13.12.2018

Katarina Pustinek Rakar awarded in Italy

In November the Adkins Chiti Women in Music Foundation, which focuses on the musical creations of women, awarded ten female composers for their works. Slovene composer and assistant professor at the Academy of Music in Ljubljana Katarina Pustinek Rakar was among the finalists.

Maia Juvanc

Katarina Pustinek Rakar awarded by the Adkins Chiti Women in Music Foundation
Photo: Jana Jocif

In November The Adkins Chiti Women in Music Foundation, which focuses on the musical creations of women, awarded ten female composers for their works. Slovene composer and assistant professor at the Academy of Music in Ljubljana Katarina Pustinek Rakar was among the finalists. Her composition, a modern madrigal”, was performed at the Gala Concert, which was held at the Teatro Argentina in Rome on 5 November.

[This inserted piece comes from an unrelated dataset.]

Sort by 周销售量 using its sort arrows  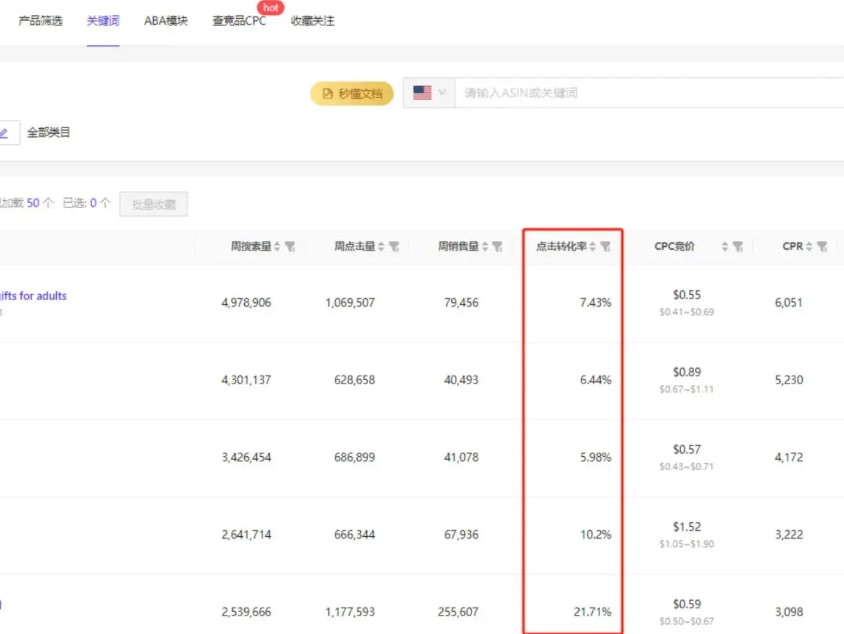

Women in Music was established in 1978 as a movement promoting women's music of all genres and in all times. “Equal Opportunities for Women in the Arts and Music” is at the heart of the mission and advocacy undertaken by the Adkins Chiti Women in Music Foundation, an Italian cultural organisation, partner within cultural agreements undersigned by the Italian Foreign Ministry, member of UNESCO’s International Music Council and the European Music Council, internationally recognised for its activities to obtain recognition and visibility for women in the cultural sector.  The Foundation collaborates with the EUC for research projects and its work has the patronage of UNESCO and the Arab Academy (network of cultural organisations within the Arab League). The Foundation has a network in 111 countries made up of individual composers, researchers, musicologists, performers and teachers. This network also includes 77 affiliated organisations in 44 countries working on behalf of Women in Music. In December 2003, a Decree from the State Archives and Heritage Ministry, officially declared the Library and Archives of the Foundation containing over 35 thousand scores of music by women to be “historically relevant for the State” and “essential for the study of women’s history”.

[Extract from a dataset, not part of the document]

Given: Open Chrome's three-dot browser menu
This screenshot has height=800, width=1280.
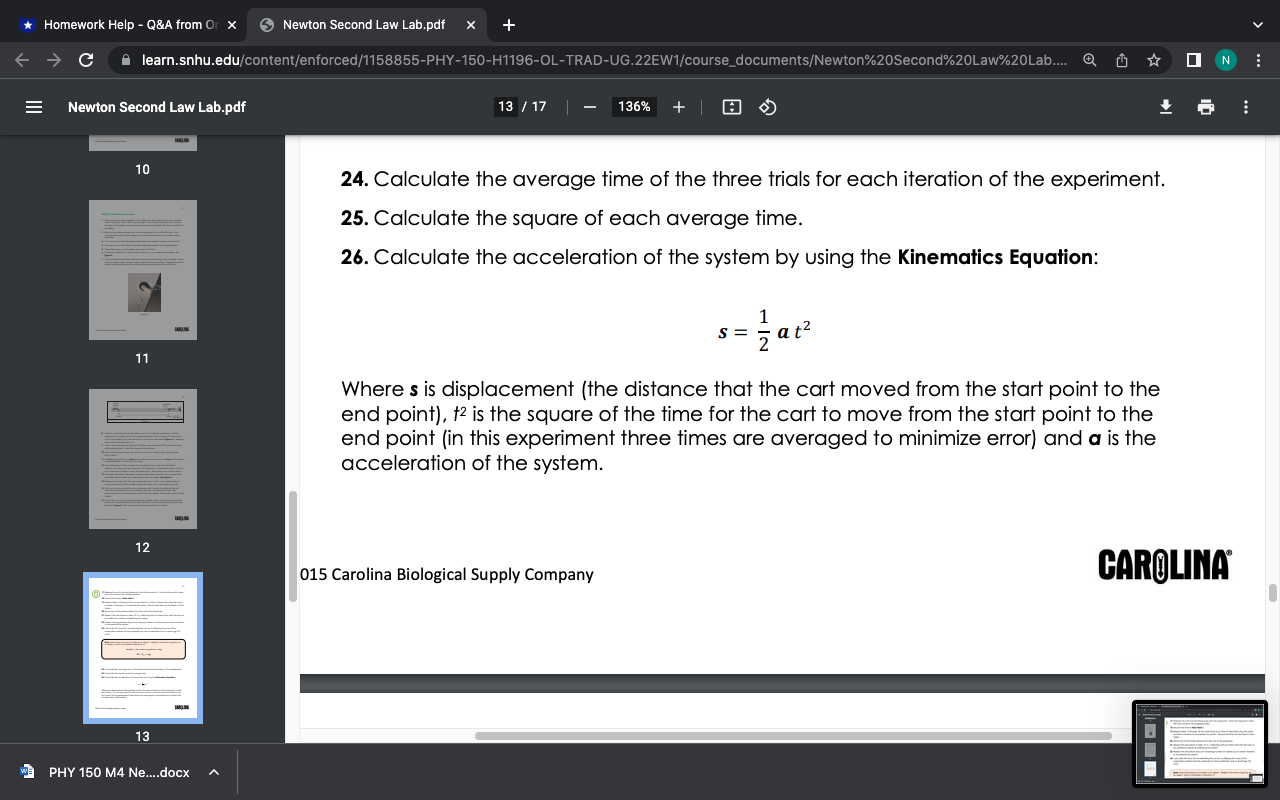Looking at the screenshot, I should click(x=1259, y=59).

In 2018 the foundation put out a global call for scores and awarded ten finalists, which include women from South Africa, Costa Rica, Italy, Uruguay, El Salvador, Norway, Jordan, the USA and Slovenia. Katarina Pustinek Rakar submitted the choral composition Libertas animi cibus, which she wrote in 2016 and dedicated to Jacobus Handl Gallus, a composer who left an indelible mark on the Slovenian musical landscape. More on Gallus, as well as important female Slovene composers and musicinans, such as Josipina Turnograjska and Gabrijela Mrak, can be found at the new interactive website Momus - Monumenta musica Slovenica, which includes all musically significant monuments in Slovenia.